Я вытащил билет; он был очень похож на билет на концерт, код сканирования и всё такое. Я прочёл адрес вслух.

— Очевидно, я еду в Чикаго. Уезжаю в шесть пятнадцать, — я заглянул в открытый конверт. Он был пуст. — Ни записки, ничего.

— Почему бы тебе не спросить лысого, что происходит? — спросила Карли, оглядываясь на стойку. — Может, он знает, где Фрэнк.

По выражению её лица я понял, что она собирается что-то предпринять. Я схватил её за руку. Впервые я пожалел, что не обладаю даром Мэллори управлять разумом. Мне очень хотелось заставить её выпустить свой гнев.

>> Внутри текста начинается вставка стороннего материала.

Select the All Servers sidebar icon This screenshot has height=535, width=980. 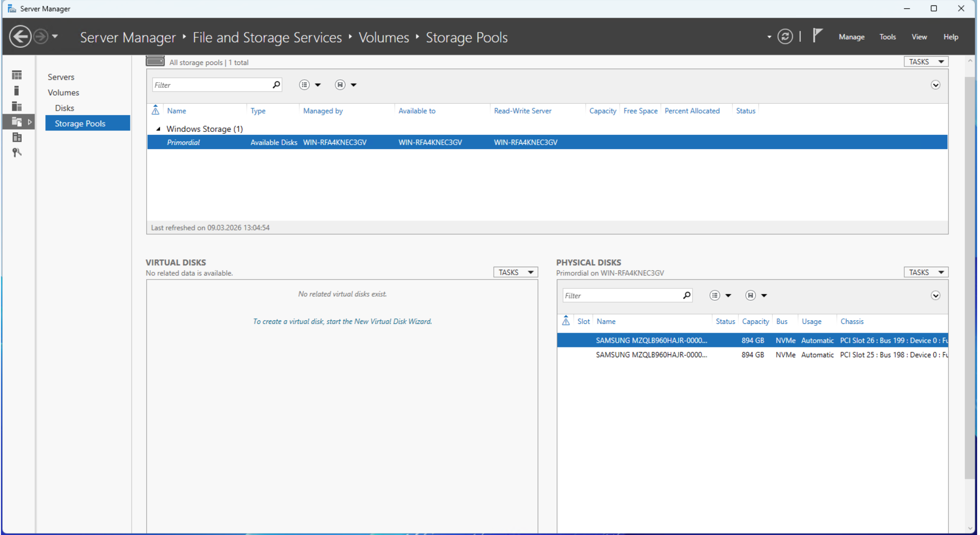17,106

— Не надо. Устраивать. Сцену.

Я сказал это тихо, но, кажется, понятно. Каким-то чудом она успокоилась, это было хорошо. У меня было чувство, что мы должны играть по их правилам. Они сказали, никакой полиции. Кричать на клерка на станции Грейхаунд — это не то же самое, что звонить в полицию, но всё равно нехорошо.

— Я сяду в автобус и поеду туда, куда они хотят, заберу Фрэнка и привезу его домой. Будь спокойна.

Она снова начала плакать, но, по крайней мере, в этот раз она сделала это молча. Она шмыгнула носом и сказала:

— У меня очень плохое предчувствие. Ты сядешь в автобус — и я больше никогда вас не увижу.

— Этого не случится, — на самом деле, я знал, что это может случиться, но один из нас должен был быть рациональным и спокойным и это оказался я. — Ты видела, на что я способен. Я могу о себе позаботиться.

— О, Расс, ты даже не представляешь. Она вытерла глаза. — Они могут делать вещи, которые ты даже представить себе не можешь.

— Эй, однажды в меня выстрелили, я вытащил пулю из шеи и через полчаса полностью исцелился. Не волнуйся, я вполне неразрушимый.

— Дэвид тоже так думал. И его не стало. А теперь у них Фрэнк.

Через дорогу бизнесмен с портфелем смотрел в нашу сторону. Когда я посмотрел ему в глаза, он переключил своё внимание на телефон. Позади него, прислонившись к стене, стояла невысокая полная женщина в майке «Green Bay Packers»30 и жевала батончик мюсли. Она тоже, казалось, наблюдала за нами. Люди вокруг нас кружились, двигались, разговаривали по телефону и поглядывали в нашу сторону. Любой из них мог быть с Организацией. Не могли же они все быть в темных костюмах. Это было бы слишком очевидно.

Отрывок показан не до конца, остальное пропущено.